From the data that follows, copy every line holding the string "computer".

---- SOURCE INFORMATION

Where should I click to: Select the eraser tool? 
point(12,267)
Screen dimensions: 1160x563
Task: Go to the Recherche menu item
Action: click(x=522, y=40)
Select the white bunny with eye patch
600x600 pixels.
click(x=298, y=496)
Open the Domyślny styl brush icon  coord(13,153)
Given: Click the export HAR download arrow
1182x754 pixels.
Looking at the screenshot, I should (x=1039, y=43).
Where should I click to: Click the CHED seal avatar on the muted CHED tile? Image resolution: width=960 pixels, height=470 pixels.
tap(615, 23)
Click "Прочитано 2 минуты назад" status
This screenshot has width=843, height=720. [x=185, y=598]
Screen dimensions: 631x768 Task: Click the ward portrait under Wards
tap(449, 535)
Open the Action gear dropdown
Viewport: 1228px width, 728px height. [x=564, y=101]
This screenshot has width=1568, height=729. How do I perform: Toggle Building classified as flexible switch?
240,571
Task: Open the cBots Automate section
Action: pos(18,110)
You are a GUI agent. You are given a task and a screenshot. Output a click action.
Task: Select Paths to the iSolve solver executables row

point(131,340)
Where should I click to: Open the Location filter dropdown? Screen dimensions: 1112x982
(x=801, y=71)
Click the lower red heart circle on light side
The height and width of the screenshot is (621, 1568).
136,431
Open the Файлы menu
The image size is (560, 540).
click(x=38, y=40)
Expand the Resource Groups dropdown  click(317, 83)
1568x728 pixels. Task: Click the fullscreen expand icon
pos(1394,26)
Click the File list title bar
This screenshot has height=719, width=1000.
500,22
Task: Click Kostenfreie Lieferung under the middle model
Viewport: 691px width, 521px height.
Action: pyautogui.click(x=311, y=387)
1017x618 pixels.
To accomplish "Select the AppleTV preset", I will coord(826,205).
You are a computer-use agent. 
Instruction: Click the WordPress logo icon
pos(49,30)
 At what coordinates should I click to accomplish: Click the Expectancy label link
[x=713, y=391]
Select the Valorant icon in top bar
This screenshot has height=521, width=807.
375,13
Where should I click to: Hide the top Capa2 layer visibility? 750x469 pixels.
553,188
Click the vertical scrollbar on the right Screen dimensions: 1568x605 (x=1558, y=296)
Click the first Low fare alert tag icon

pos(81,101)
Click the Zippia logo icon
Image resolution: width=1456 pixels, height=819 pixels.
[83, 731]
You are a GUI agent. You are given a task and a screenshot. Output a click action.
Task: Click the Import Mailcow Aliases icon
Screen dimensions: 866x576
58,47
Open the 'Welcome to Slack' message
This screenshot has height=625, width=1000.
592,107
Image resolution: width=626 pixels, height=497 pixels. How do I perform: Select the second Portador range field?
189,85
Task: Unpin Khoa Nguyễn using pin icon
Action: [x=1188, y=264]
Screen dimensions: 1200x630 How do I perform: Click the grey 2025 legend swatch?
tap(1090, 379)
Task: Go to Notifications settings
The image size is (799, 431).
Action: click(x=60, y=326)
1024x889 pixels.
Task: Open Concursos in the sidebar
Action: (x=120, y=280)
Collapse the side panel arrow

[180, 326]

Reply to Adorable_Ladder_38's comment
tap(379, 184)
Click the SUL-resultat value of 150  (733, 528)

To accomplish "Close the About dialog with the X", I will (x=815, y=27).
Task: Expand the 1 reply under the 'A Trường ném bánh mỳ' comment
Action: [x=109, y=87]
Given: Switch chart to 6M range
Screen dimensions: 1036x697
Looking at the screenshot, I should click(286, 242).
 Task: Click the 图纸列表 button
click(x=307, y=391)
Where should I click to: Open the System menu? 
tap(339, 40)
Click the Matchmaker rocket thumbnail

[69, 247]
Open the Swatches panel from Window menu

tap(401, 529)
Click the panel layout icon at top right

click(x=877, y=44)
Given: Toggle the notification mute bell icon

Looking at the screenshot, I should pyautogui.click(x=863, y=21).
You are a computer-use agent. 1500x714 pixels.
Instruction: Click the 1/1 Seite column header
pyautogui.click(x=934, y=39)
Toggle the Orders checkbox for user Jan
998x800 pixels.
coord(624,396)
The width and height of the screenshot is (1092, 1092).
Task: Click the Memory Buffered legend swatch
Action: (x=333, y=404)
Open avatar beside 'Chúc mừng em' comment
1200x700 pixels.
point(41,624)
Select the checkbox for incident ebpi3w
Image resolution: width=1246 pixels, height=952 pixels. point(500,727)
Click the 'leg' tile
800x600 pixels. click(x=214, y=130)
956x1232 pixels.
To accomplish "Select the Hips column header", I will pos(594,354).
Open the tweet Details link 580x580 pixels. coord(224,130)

--------

→ RESPONSE TO THE EXERCISE
You are a computer-use agent. 
You are a computer-use agent. 1500x714 pixels.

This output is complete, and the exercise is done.